A blood test can identify carriers. Genetic testing is typically offered to people who have PKU themselves, have a family member with PKU, or have a partner who is a known carrier. If you’re planning a pregnancy and PKU runs in your family, carrier screening before conception can clarify your risk.
Newborn Screening Catches PKU Early
Nearly all developed countries screen newborns for PKU through a heel-prick blood test done in the first few days of life. The test measures phenylalanine levels in the blood. When levels exceed a screening threshold (commonly around 120 micromol/L, or about 2 mg/dL), a second sample is taken. Babies with persistently elevated levels, particularly above 200 micromol/L, undergo genetic testing to confirm the diagnosis and identify the specific PAH mutations involved.

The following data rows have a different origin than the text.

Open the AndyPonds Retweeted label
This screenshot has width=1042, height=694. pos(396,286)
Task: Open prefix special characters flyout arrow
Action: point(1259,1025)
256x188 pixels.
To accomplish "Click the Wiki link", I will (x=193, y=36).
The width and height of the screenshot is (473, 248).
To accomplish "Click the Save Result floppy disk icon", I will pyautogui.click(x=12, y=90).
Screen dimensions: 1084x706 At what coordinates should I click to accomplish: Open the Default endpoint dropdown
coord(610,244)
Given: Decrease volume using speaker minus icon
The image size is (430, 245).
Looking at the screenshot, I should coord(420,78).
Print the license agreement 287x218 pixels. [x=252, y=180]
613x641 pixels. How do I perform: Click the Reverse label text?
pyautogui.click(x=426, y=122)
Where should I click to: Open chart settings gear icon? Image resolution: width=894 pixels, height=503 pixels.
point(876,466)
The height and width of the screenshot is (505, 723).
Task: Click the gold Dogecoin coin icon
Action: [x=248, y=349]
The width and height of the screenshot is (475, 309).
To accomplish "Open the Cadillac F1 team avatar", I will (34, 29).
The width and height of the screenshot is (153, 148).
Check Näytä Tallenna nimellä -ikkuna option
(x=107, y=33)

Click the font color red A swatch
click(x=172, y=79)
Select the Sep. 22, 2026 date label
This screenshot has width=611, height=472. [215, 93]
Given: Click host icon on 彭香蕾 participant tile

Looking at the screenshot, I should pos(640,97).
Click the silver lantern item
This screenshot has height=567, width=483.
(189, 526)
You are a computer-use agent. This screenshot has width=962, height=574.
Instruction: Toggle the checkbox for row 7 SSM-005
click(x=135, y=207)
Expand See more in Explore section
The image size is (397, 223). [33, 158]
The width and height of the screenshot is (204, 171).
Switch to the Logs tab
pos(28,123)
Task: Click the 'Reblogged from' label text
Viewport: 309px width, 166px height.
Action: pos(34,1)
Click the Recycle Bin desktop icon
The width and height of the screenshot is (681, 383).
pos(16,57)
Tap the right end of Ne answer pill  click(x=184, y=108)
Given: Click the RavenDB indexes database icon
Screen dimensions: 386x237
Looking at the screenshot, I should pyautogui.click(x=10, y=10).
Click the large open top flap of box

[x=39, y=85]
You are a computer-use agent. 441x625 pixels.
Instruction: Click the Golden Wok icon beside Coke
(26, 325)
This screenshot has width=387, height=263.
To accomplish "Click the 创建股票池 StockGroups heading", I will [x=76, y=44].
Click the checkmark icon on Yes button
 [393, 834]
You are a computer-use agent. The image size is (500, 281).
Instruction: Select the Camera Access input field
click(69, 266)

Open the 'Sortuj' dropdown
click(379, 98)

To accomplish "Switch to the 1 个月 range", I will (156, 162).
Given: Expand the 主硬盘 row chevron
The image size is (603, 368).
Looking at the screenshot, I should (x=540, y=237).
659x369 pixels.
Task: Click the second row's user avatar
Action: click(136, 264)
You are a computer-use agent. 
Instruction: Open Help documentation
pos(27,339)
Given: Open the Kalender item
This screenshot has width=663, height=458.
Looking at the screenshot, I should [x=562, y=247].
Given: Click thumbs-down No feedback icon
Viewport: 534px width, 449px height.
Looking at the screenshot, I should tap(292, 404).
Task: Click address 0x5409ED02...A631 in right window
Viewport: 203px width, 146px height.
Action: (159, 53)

This screening exists because PKU causes no visible symptoms at birth. Without testing, the damage from accumulating phenylalanine would already be underway before parents or doctors noticed anything wrong. Early detection allows dietary treatment to begin within the first weeks of life, preventing intellectual disability and other complications almost entirely.
Maternal PKU: A Risk Beyond the Baby’s Genes
There’s an important scenario that goes beyond standard inheritance. When a woman who has PKU becomes pregnant, her elevated phenylalanine levels can harm the developing baby regardless of whether the baby has PKU. The placenta actually concentrates phenylalanine, exposing the fetus to levels 1.5 to 2 times higher than the mother’s own blood levels.
This is called maternal PKU syndrome. Babies born to mothers with poorly controlled phenylalanine during pregnancy face serious risks including intellectual disability, heart defects, abnormally small head size, and other birth defects. These problems happen because of the toxic prenatal environment, not because of the baby’s own genotype. The baby might only be a carrier, or might not carry any PAH variants at all, and still be affected.
Women with PKU who maintain strict dietary control of their phenylalanine levels before and throughout pregnancy can dramatically reduce these risks. This is why managing phenylalanine levels becomes especially critical during the reproductive years.
Severity Depends on the Specific Mutations
Because there are more than 1,500 known PAH variants, two people with PKU can have very different experiences. The combination of mutations you inherit, one from each parent, largely determines how much working enzyme your body produces. Some combinations leave virtually no enzyme activity, leading to classical PKU with very high phenylalanine levels requiring strict lifelong dietary restriction. Other combinations allow partial enzyme function, resulting in mild or moderate forms that may be easier to manage.
Some individuals with milder mutations respond to a supplemental form of a natural cofactor that the enzyme needs to function. This cofactor helps the partially functional enzyme work more efficiently, lowering phenylalanine levels enough to relax dietary restrictions somewhat. Genetic testing after diagnosis helps predict whether this treatment approach is likely to work, based on which specific mutations are present.